**Consegna**
Presenta tutti i dati qui sotto come elenco numerato, una riga per voce, omettendo le righe vuote.

# # #

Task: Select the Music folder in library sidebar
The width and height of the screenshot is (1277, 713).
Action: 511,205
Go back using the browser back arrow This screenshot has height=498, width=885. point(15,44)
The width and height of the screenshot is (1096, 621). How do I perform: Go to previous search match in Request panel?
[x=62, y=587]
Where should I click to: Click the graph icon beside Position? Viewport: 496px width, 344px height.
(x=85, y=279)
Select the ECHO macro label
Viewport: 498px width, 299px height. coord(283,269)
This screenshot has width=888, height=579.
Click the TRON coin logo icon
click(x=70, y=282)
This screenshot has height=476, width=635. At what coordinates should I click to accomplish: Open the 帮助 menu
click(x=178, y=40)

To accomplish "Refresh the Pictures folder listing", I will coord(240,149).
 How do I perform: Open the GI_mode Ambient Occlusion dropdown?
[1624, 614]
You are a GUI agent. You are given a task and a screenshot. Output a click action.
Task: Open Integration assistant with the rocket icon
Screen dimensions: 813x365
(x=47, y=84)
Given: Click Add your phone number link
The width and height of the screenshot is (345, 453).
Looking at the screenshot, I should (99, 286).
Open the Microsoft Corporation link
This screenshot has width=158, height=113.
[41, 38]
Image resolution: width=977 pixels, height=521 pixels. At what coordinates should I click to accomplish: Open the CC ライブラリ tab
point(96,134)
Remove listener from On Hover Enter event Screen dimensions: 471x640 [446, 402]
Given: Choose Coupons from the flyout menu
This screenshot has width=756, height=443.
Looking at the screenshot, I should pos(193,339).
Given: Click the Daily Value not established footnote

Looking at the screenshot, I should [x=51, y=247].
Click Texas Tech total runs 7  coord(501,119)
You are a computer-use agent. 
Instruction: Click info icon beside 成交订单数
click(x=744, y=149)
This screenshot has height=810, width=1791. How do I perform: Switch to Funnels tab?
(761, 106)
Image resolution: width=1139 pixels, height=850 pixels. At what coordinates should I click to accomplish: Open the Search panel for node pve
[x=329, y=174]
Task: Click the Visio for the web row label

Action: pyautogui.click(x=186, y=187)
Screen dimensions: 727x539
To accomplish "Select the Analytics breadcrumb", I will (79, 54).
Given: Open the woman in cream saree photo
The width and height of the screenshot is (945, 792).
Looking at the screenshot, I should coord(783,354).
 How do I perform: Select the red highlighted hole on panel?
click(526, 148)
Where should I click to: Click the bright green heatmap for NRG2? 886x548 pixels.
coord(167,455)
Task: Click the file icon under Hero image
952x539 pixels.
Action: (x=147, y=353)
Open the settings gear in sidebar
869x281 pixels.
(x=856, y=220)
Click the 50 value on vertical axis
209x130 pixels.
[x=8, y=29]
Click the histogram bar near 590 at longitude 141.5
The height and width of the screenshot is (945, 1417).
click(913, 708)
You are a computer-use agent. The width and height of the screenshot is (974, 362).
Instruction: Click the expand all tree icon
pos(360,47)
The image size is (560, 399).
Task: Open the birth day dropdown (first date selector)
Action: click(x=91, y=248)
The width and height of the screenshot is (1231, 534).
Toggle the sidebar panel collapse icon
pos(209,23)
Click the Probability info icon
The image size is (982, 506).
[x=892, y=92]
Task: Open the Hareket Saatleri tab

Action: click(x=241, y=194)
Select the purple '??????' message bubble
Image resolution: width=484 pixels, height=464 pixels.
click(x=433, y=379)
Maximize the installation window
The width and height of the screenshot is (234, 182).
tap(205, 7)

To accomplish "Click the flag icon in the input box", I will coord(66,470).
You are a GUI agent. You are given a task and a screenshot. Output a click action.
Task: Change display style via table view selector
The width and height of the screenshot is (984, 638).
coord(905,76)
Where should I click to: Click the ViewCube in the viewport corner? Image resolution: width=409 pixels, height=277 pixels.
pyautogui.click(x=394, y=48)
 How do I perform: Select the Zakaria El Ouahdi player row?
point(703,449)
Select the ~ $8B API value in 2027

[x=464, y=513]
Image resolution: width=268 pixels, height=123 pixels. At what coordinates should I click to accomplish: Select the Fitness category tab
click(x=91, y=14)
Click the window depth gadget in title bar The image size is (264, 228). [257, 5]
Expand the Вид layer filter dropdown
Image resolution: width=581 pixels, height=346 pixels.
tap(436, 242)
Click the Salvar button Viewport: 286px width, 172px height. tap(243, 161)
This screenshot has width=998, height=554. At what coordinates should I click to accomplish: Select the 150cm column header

# # #

**Soluzione**
1. Task: Select the Music folder in library sidebar
2. The width and height of the screenshot is (1277, 713).
3. Action: 511,205
4. Go back using the browser back arrow This screenshot has height=498, width=885. point(15,44)
5. The width and height of the screenshot is (1096, 621). How do I perform: Go to previous search match in Request panel?
6. [x=62, y=587]
7. Where should I click to: Click the graph icon beside Position? Viewport: 496px width, 344px height.
8. (x=85, y=279)
9. Select the ECHO macro label
10. Viewport: 498px width, 299px height. coord(283,269)
11. This screenshot has width=888, height=579.
12. Click the TRON coin logo icon
13. click(x=70, y=282)
14. This screenshot has height=476, width=635. At what coordinates should I click to accomplish: Open the 帮助 menu
15. click(x=178, y=40)
16. To accomplish "Refresh the Pictures folder listing", I will coord(240,149).
17.  How do I perform: Open the GI_mode Ambient Occlusion dropdown?
18. [1624, 614]
19. You are a GUI agent. You are given a task and a screenshot. Output a click action.
20. Task: Open Integration assistant with the rocket icon
21. Screen dimensions: 813x365
22. (x=47, y=84)
23. Given: Click Add your phone number link
24. The width and height of the screenshot is (345, 453).
25. Looking at the screenshot, I should (99, 286).
26. Open the Microsoft Corporation link
27. This screenshot has width=158, height=113.
28. [41, 38]
29. Image resolution: width=977 pixels, height=521 pixels. At what coordinates should I click to accomplish: Open the CC ライブラリ tab
30. point(96,134)
31. Remove listener from On Hover Enter event Screen dimensions: 471x640 [446, 402]
32. Given: Choose Coupons from the flyout menu
33. This screenshot has width=756, height=443.
34. Looking at the screenshot, I should pos(193,339).
35. Given: Click the Daily Value not established footnote
36. Looking at the screenshot, I should [x=51, y=247].
37. Click Texas Tech total runs 7  coord(501,119)
38. You are a computer-use agent. 
39. Instruction: Click info icon beside 成交订单数
40. click(x=744, y=149)
41. This screenshot has height=810, width=1791. How do I perform: Switch to Funnels tab?
42. (761, 106)
43. Image resolution: width=1139 pixels, height=850 pixels. At what coordinates should I click to accomplish: Open the Search panel for node pve
44. [x=329, y=174]
45. Task: Click the Visio for the web row label
46. Action: pyautogui.click(x=186, y=187)
47. Screen dimensions: 727x539
48. To accomplish "Select the Analytics breadcrumb", I will (79, 54).
49. Given: Open the woman in cream saree photo
50. The width and height of the screenshot is (945, 792).
51. Looking at the screenshot, I should coord(783,354).
52.  How do I perform: Select the red highlighted hole on panel?
53. click(526, 148)
54. Where should I click to: Click the bright green heatmap for NRG2? 886x548 pixels.
55. coord(167,455)
56. Task: Click the file icon under Hero image
57. 952x539 pixels.
58. Action: (x=147, y=353)
59. Open the settings gear in sidebar
60. 869x281 pixels.
61. (x=856, y=220)
62. Click the 50 value on vertical axis
63. 209x130 pixels.
64. [x=8, y=29]
65. Click the histogram bar near 590 at longitude 141.5
66. The height and width of the screenshot is (945, 1417).
67. click(913, 708)
68. You are a computer-use agent. The width and height of the screenshot is (974, 362).
69. Instruction: Click the expand all tree icon
70. pos(360,47)
71. The image size is (560, 399).
72. Task: Open the birth day dropdown (first date selector)
73. Action: click(x=91, y=248)
74. The width and height of the screenshot is (1231, 534).
75. Toggle the sidebar panel collapse icon
76. pos(209,23)
77. Click the Probability info icon
78. The image size is (982, 506).
79. [x=892, y=92]
80. Task: Open the Hareket Saatleri tab
81. Action: click(x=241, y=194)
82. Select the purple '??????' message bubble
83. Image resolution: width=484 pixels, height=464 pixels.
84. click(x=433, y=379)
85. Maximize the installation window
86. The width and height of the screenshot is (234, 182).
87. tap(205, 7)
88. To accomplish "Click the flag icon in the input box", I will coord(66,470).
89. You are a GUI agent. You are given a task and a screenshot. Output a click action.
90. Task: Change display style via table view selector
91. The width and height of the screenshot is (984, 638).
92. coord(905,76)
93. Where should I click to: Click the ViewCube in the viewport corner? Image resolution: width=409 pixels, height=277 pixels.
94. pyautogui.click(x=394, y=48)
95.  How do I perform: Select the Zakaria El Ouahdi player row?
96. point(703,449)
97. Select the ~ $8B API value in 2027
98. [x=464, y=513]
99. Image resolution: width=268 pixels, height=123 pixels. At what coordinates should I click to accomplish: Select the Fitness category tab
100. click(x=91, y=14)
101. Click the window depth gadget in title bar The image size is (264, 228). [257, 5]
102. Expand the Вид layer filter dropdown
103. Image resolution: width=581 pixels, height=346 pixels.
104. tap(436, 242)
105. Click the Salvar button Viewport: 286px width, 172px height. tap(243, 161)
106. This screenshot has width=998, height=554. At what coordinates should I click to accomplish: Select the 150cm column header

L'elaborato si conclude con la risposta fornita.